# Description of the task
Each entry is to be transcribed exactly, with nothing added or dropped.

# Extracted information
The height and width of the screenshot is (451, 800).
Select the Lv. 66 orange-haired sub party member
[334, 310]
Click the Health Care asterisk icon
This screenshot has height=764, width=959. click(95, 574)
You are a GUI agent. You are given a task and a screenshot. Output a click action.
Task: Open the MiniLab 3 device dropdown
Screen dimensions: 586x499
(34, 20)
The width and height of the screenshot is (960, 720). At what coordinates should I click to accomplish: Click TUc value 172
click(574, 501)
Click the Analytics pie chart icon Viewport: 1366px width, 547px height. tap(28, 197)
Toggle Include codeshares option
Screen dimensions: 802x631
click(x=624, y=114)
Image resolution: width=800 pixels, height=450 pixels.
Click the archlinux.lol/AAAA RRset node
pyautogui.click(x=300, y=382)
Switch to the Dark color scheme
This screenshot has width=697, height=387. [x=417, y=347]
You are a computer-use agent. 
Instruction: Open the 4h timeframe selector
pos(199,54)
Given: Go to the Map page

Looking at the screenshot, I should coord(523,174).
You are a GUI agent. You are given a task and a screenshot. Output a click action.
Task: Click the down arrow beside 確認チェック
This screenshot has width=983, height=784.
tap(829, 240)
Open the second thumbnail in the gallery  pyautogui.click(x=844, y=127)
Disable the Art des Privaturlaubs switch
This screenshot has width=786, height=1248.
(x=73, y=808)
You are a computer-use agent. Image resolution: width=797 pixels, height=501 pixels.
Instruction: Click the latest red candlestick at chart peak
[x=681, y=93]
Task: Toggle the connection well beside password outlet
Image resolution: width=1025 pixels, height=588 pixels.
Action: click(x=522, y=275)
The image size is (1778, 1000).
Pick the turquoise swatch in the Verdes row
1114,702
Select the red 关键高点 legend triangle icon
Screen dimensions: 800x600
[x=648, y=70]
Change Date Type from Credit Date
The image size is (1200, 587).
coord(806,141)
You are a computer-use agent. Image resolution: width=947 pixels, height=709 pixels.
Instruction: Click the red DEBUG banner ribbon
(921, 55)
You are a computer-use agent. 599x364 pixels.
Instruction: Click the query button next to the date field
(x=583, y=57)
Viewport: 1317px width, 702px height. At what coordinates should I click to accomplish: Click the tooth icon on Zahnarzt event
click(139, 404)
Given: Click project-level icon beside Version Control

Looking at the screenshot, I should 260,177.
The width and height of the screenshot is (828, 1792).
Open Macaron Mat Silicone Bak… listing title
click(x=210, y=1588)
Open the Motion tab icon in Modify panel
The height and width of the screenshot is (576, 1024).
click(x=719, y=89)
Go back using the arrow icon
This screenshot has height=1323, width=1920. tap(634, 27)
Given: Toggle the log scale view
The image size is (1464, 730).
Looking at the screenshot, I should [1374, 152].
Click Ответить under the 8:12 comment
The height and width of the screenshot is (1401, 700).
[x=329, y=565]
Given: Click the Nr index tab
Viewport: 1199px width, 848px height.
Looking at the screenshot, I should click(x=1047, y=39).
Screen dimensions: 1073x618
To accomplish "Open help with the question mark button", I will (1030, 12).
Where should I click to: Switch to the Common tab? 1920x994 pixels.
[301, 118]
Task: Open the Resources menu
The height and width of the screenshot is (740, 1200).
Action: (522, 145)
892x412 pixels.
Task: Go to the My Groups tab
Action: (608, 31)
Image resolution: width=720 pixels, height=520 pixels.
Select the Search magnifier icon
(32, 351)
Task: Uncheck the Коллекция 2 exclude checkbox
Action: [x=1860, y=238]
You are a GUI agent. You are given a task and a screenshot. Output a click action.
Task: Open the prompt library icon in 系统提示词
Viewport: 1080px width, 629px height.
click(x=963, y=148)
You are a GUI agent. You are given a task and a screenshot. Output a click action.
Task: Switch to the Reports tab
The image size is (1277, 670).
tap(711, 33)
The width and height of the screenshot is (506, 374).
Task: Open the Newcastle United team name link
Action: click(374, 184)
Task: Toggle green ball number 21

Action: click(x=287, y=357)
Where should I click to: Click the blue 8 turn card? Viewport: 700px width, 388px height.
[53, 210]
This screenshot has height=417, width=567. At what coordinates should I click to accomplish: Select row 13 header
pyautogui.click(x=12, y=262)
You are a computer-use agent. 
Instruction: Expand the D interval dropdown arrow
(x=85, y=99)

# Task solution
The height and width of the screenshot is (451, 800).
Select the Lv. 66 orange-haired sub party member
[334, 310]
Click the Health Care asterisk icon
This screenshot has height=764, width=959. click(95, 574)
You are a GUI agent. You are given a task and a screenshot. Output a click action.
Task: Open the MiniLab 3 device dropdown
Screen dimensions: 586x499
(34, 20)
The width and height of the screenshot is (960, 720). At what coordinates should I click to accomplish: Click TUc value 172
click(574, 501)
Click the Analytics pie chart icon Viewport: 1366px width, 547px height. tap(28, 197)
Toggle Include codeshares option
Screen dimensions: 802x631
click(x=624, y=114)
Image resolution: width=800 pixels, height=450 pixels.
Click the archlinux.lol/AAAA RRset node
pyautogui.click(x=300, y=382)
Switch to the Dark color scheme
This screenshot has width=697, height=387. [x=417, y=347]
You are a computer-use agent. 
Instruction: Open the 4h timeframe selector
pos(199,54)
Given: Go to the Map page

Looking at the screenshot, I should coord(523,174).
You are a GUI agent. You are given a task and a screenshot. Output a click action.
Task: Click the down arrow beside 確認チェック
This screenshot has width=983, height=784.
tap(829, 240)
Open the second thumbnail in the gallery  pyautogui.click(x=844, y=127)
Disable the Art des Privaturlaubs switch
This screenshot has width=786, height=1248.
(x=73, y=808)
You are a computer-use agent. Image resolution: width=797 pixels, height=501 pixels.
Instruction: Click the latest red candlestick at chart peak
[x=681, y=93]
Task: Toggle the connection well beside password outlet
Image resolution: width=1025 pixels, height=588 pixels.
Action: click(x=522, y=275)
The image size is (1778, 1000).
Pick the turquoise swatch in the Verdes row
1114,702
Select the red 关键高点 legend triangle icon
Screen dimensions: 800x600
[x=648, y=70]
Change Date Type from Credit Date
The image size is (1200, 587).
coord(806,141)
You are a computer-use agent. Image resolution: width=947 pixels, height=709 pixels.
Instruction: Click the red DEBUG banner ribbon
(921, 55)
You are a computer-use agent. 599x364 pixels.
Instruction: Click the query button next to the date field
(x=583, y=57)
Viewport: 1317px width, 702px height. At what coordinates should I click to accomplish: Click the tooth icon on Zahnarzt event
click(139, 404)
Given: Click project-level icon beside Version Control

Looking at the screenshot, I should 260,177.
The width and height of the screenshot is (828, 1792).
Open Macaron Mat Silicone Bak… listing title
click(x=210, y=1588)
Open the Motion tab icon in Modify panel
The height and width of the screenshot is (576, 1024).
click(x=719, y=89)
Go back using the arrow icon
This screenshot has height=1323, width=1920. tap(634, 27)
Given: Toggle the log scale view
The image size is (1464, 730).
Looking at the screenshot, I should [1374, 152].
Click Ответить under the 8:12 comment
The height and width of the screenshot is (1401, 700).
[x=329, y=565]
Given: Click the Nr index tab
Viewport: 1199px width, 848px height.
Looking at the screenshot, I should click(x=1047, y=39).
Screen dimensions: 1073x618
To accomplish "Open help with the question mark button", I will (1030, 12).
Where should I click to: Switch to the Common tab? 1920x994 pixels.
[301, 118]
Task: Open the Resources menu
The height and width of the screenshot is (740, 1200).
Action: (522, 145)
892x412 pixels.
Task: Go to the My Groups tab
Action: (608, 31)
Image resolution: width=720 pixels, height=520 pixels.
Select the Search magnifier icon
(32, 351)
Task: Uncheck the Коллекция 2 exclude checkbox
Action: [x=1860, y=238]
You are a GUI agent. You are given a task and a screenshot. Output a click action.
Task: Open the prompt library icon in 系统提示词
Viewport: 1080px width, 629px height.
click(x=963, y=148)
You are a GUI agent. You are given a task and a screenshot. Output a click action.
Task: Switch to the Reports tab
The image size is (1277, 670).
tap(711, 33)
The width and height of the screenshot is (506, 374).
Task: Open the Newcastle United team name link
Action: click(374, 184)
Task: Toggle green ball number 21

Action: click(x=287, y=357)
Where should I click to: Click the blue 8 turn card? Viewport: 700px width, 388px height.
[53, 210]
This screenshot has height=417, width=567. At what coordinates should I click to accomplish: Select row 13 header
pyautogui.click(x=12, y=262)
You are a computer-use agent. 
Instruction: Expand the D interval dropdown arrow
(x=85, y=99)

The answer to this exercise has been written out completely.